トルストイ(望月哲夫訳)『イワン・イリイチの死/クロイツェル・ソナタ光文社古典新訳文庫、2013


トルストイをほとんど読んだことがないので、取り付きやすい中編を読んだが、こういう話なの?

イワン・イリイチの死」は、非常に読みやすくおもしろい。最初に死ぬことのイメージが強烈に出てきて、それからイワン・イリイチが死に至るまでの話がサクサク進んでいく。読んでいる自分が少しずつ死んでいくような感じ。

「クロイツェル・ソナタ」は、こっちも初めの時点で、主人公の妻殺しが明かされて、その事情が順に展開していくという話。主人公はもともと女にだらしない放蕩者だが、心を改めて結婚する。
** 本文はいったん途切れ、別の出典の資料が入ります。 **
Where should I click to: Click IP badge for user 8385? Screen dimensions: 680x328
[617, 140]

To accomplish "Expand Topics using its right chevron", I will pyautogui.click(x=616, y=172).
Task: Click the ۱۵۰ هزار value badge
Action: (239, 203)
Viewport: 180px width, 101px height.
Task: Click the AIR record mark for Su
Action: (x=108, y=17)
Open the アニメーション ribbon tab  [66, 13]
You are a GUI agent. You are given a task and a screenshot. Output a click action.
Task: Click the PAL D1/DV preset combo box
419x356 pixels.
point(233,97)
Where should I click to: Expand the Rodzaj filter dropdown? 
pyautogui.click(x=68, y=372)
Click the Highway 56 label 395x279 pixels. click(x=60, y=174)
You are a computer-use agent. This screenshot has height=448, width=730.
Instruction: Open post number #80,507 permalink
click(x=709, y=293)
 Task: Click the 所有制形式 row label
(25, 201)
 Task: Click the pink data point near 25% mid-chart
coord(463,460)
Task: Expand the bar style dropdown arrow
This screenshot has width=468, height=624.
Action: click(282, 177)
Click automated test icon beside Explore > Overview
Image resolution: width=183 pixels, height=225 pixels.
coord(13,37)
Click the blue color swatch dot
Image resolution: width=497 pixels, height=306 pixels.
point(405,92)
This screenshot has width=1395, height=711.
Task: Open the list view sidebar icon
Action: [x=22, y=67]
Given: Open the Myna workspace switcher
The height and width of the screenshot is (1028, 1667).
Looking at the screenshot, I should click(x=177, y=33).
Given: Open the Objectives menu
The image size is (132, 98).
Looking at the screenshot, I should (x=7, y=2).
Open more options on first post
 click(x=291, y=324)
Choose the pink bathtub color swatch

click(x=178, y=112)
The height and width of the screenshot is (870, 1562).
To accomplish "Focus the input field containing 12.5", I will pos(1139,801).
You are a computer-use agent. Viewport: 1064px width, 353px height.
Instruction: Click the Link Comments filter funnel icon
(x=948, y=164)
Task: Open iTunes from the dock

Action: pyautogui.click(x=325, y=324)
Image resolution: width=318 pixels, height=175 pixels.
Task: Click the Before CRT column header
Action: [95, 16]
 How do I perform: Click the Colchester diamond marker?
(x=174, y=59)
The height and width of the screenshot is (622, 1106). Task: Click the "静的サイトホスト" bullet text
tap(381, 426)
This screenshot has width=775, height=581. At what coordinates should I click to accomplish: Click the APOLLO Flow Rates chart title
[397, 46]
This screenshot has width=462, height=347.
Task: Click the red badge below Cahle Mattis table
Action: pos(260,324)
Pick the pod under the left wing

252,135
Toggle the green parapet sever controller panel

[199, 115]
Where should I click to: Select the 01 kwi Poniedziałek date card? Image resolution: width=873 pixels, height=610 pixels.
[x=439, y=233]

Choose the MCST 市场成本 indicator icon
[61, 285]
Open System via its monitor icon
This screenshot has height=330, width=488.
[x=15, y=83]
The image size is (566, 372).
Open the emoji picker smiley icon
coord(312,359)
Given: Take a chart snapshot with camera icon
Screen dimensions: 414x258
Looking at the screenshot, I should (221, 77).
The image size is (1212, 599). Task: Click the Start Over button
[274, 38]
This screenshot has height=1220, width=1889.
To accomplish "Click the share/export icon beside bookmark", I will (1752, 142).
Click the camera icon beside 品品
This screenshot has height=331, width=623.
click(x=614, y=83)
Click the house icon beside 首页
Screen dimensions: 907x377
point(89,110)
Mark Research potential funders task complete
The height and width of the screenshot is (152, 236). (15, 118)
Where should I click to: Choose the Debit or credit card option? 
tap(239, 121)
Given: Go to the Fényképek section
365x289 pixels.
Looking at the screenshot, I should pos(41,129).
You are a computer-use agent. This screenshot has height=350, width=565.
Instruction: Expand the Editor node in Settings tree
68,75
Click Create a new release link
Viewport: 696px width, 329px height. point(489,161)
といっても、女の美しさにひかれたところまではいいが、二人の間に話すことは何もなし。

「性欲は悪」「子供は苦しみ」という主人公の主張がどんどん突き進み、結果は妻の浮気、殺害ということになるのだが、トルストイってこういう人なのか。「アンナ・カレーニナ」はぜんぜん違う話だったはずだけど。子沢山の人が老齢になってからこういう話を書くのも因業。